EDITORIAL - Porous

When inmates aren’t exploding grenades in a riot or being snatched from “living out” facilities at the New Bilibid Prison compound in Muntinlupa, they are “rescued” by their cohorts right at the reception center for new prisoners.

The head of a notorious robbery gang had been detained at the NBP for only 44 days when he was freed by men on motorcycles early last Saturday morning. Police accounts indicated that Ricky Cadavero, head of the Ozamiz robbery gang, virtually walked out of the three security gates of the NBP’s Reception and Diagnostic Center, accompanied by three men who disarmed the prison guards.

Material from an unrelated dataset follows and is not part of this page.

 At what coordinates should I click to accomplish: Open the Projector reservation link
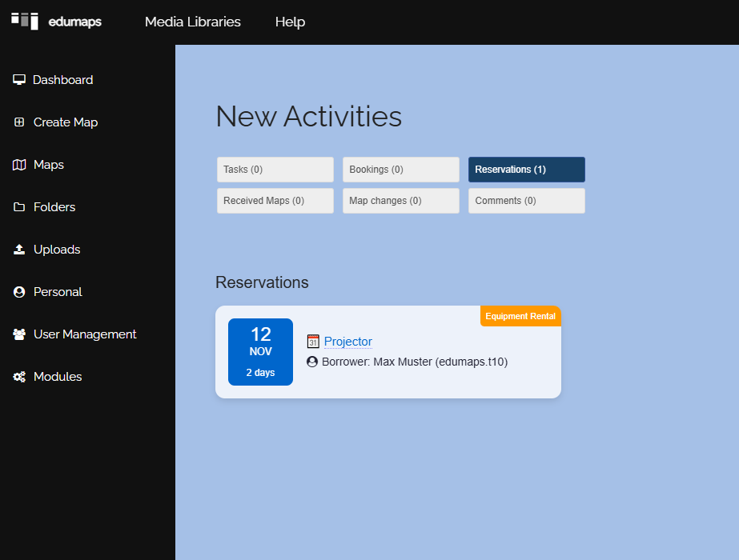(347, 342)
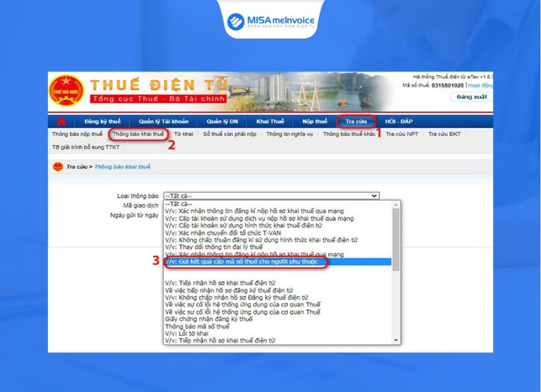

Police officials have tagged the Ozamiz gang in a string of daring daylight robberies in recent years in Metro Manila, with bank armored vans, shopping malls and 24-hour convenience stores among the favorite targets. Gang members have shown a readiness to kill. Cadavero was a prime catch for law enforcers, who also recently arrested the man who replaced him in the gang. Police are still working on leads that the brains behind the gang is a politician.

Now all the police work has been wasted with the “rescue” of Cadavero by his cohorts, who reportedly posed as his visitors. The escape occurred less than a month after the NBP superintendent was sacked and National Bureau of Investigation deputy director Rafael Ragos was named the new officer-in-charge of the Bureau of Corrections following a grenade explosion in the prison grounds.

Cadavero’s escape highlights the need for a thorough overhaul of security procedures in the nation’s main prison facility. There are many other high-value prisoners at the NBP. Society can’t have them walking out of porous prisons, unrepentant, not rehabilitated, ready to rob, kidnap and kill again.